20 April 2011

What You Do For the Least Counts Most

It's dark out. Kids are arriving slowly to school in clumps, bundled against the cold to the point that they can't even see. We can't turn the lights on in the school because they are saving energy (and yet the heat is on so high that I am sweating inside my coat). People look like shadows. 

I am holding a shaking, dirty, hungry, terrified gray kitten in my hands. He threw himself toward me in the road on the way to school, crying loudly chest-deep in a puddle and climbing up my leg to escape an oncoming dog. I carried him two blocks to school and couldn't explain in Spanish why I needed to bring a kitten inside. He is meowing insistently. 

People care about cats here, but they have a different mentality. A lost kitten is an everyay occurance. Even one small enough to fit in my hand.

They all think I am crazy. Also I am covered in cat pee.

After fifteen minutes the kitten is finally sleepy, and purring in my hands. The Inspector of the school brings me a box and we leave him in a closet, alone...and I can hear him crying out during the day. At lunch I beg the women in the kitchen for a cup of lentils to feed the kitten with.

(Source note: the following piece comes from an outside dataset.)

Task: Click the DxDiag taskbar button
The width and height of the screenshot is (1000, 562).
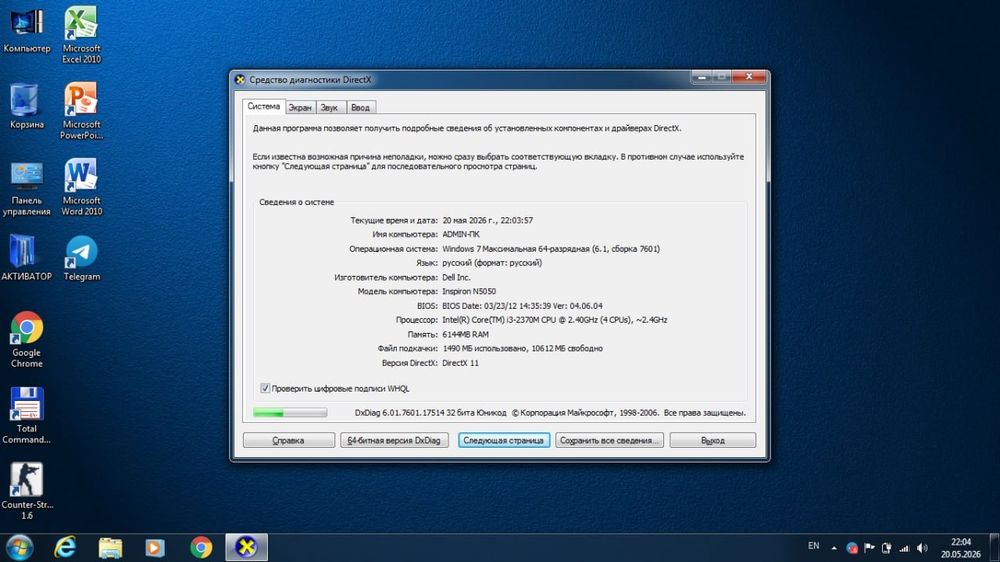Action: [x=246, y=547]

He eats hungrily and then stumbles off into the recesses of the closet. 

EXTREMELY HAPPY UPDATE

I went back to school and found the kitten in the closet, meowing in the window. We put him in a box, and I remembered that I had found the only veterinary clinic in town the other day on a walk. I walked the ten blocks with the little kitten, excited that he hadn't been stolen. I looked down at him and it came to me. 

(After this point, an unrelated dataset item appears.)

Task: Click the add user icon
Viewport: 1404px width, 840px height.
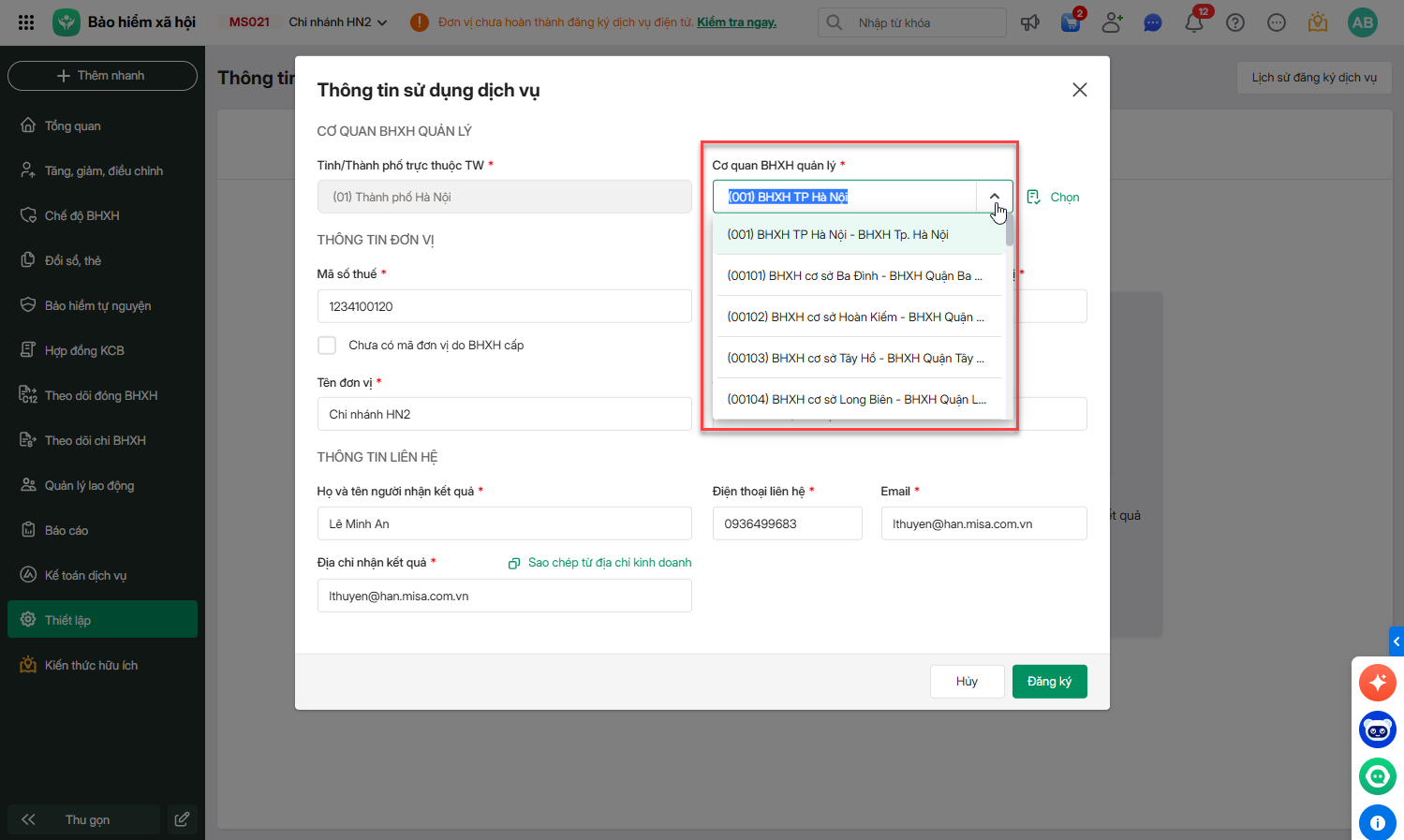Action: pyautogui.click(x=1112, y=22)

"Your name is Moses." I found him in the puddle, alone and scared, about to be eaten by a dog...and now he has another chance. I left him with the veternarian, who had a puppy and three kittens already. Moses ran around demanding food because he was starving after his ordeal. They gave me the number for the clinic and told me it was ok to leave him there. 

"He was very lucky..." said the man at the clinic. 

I am finding that despite all the changes I have gone through to become an adult and how much my world view has changed over the years, some core aspects of myself remain the same. I was always the kid who cried about her balloon that flew away or wept over a lost rock. Helping a kitten is not an option for me. I had to do it. 

To be able to actually accomplish something that seemed impossible this morning feels absolutely amazing. So happy I was persistent and swam against the tide!!

1 comment:

  1. What a wonderful story! So beautifully written.

    And a very apt name! Do you know how Moses did after you left him at the vet's?

    Well done on your accomplishment, you did a wonderful thing!